It's
long been said that the journey of a thousand miles beings with a single step.
Well, that or the wrong destination. For writers - and especially in these
social media saturated times - there are two gears whirring in the creative
machine.
On
the one hand, we're merrily (sometimes wearily, dejectedly, or triumphantly,
depending on what else is going on) working on our current literary creation. While,
on the other, we have a distant eye, like Cú Chulainn
himself, trained on the far horizon of future possibilities. Thus, one
book becomes a series, a short story becomes an anthology, or a working writer
becomes a brand.
A mixture of
aspiration, inspiration, perspiration and belligerence powers this engine.

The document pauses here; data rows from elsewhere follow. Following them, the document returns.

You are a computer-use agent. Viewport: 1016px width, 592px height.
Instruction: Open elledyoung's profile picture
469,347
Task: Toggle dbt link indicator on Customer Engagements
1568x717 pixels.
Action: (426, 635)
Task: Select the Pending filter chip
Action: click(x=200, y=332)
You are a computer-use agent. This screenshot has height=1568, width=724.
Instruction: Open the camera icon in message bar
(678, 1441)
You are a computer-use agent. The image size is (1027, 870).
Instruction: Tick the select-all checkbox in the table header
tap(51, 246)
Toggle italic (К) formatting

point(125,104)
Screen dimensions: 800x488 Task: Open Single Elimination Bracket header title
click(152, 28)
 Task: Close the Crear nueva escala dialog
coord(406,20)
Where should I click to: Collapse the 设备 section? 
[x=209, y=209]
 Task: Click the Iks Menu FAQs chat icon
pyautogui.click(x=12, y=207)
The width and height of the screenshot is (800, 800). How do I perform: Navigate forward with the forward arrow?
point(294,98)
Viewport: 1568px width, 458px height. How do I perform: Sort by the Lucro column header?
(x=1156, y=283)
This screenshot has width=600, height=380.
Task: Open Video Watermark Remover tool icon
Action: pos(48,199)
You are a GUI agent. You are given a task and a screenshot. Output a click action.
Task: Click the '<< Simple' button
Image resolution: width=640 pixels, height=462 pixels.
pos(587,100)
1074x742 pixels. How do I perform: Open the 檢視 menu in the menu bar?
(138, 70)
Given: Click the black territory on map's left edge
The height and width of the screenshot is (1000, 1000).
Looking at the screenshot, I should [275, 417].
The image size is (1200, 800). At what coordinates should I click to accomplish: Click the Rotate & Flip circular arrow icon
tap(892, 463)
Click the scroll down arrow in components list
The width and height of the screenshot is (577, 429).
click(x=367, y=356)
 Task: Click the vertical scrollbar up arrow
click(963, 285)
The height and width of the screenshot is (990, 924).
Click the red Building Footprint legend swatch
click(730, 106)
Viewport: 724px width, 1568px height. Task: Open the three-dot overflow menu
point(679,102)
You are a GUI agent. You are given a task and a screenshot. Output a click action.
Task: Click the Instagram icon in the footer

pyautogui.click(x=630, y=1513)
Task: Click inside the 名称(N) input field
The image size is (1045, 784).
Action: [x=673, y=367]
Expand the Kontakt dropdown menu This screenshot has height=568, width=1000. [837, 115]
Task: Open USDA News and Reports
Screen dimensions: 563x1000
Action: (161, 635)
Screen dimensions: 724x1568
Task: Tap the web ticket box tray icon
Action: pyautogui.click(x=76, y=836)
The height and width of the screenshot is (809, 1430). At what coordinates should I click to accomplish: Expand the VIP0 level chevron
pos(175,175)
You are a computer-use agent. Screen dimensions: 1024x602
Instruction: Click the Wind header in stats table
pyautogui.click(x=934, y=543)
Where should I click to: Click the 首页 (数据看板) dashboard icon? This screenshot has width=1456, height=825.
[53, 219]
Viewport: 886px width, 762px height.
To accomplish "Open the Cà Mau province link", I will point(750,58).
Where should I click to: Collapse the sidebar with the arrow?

Whenever a writer has faced that first blank page she or he is pursuing their
very own questing beast - a nameless, indescribable creature that stalks the
forests of their imagination, leaving clues and occasionally bestowing bounty.
Like many writers, I
am occasionally asked to comment on other people's work. Nowadays, I'm much
more guarded with my comments because I know how little it can take to bring
the whole machine crashing to the ground in a tangle of twisted machinery and
tears. Writers care about their work because their writing matters to them,
which is just as it should be given the amount of time and toil it will take to
get the job done.
So, how does one
stay motivated?
- Be healthy
- Commit to
developing your craft
- Have realistic
goals (typically, time or chapters)
- Write regularly so
that the muse knows where and when to find you
- Track your
progress
Sustaining momentum
on a piece of work is a tricky thing to pin down. Sometimes losing the thread
(or the plot) is a great opportunity to re-evaluate the piece and see where it
isn't working. There's also the real possibility that it isn't working because
your heart's not in it anymore.
It has taken me
months to get to 21,000 words of my latest novel. Novel number five, in case
you were wondering. The critic and doubter in me has asked 'why bother?' if
books one and two of the series have yet to be contracted. And yet, that very
lack of external validation (there's still time, dear agent) is also a
liberator. I'm once again writing for me
- not a market, not an imagined face behind a desk, and most certainly not for
a targeted audience. If ever there was a test for motivation and momentum, this
is surely it.
My plan is to
complete the first draft by the end of the year - somewhere around 100,000
words. NaNoWriMo should help with that focus.
It's important to
recognise that we can give up writing at any time. No one would blame us -
certainly not other writers. In fact, I recommend it.
Petulantly or
otherwise, down tools for a week or so and lose your pen. Do you feel better
for it? If not, then that's the very itch your pen scratches. That's why you do
what you do - because:
a) It fulfils some
creative part of you.
b) The stories want you to bring them to life on the page.
That was true before
social media, writing masterclasses and strategies came along. Just you, your
incredible imagination and the page. That's all you need to keep up the
momentum.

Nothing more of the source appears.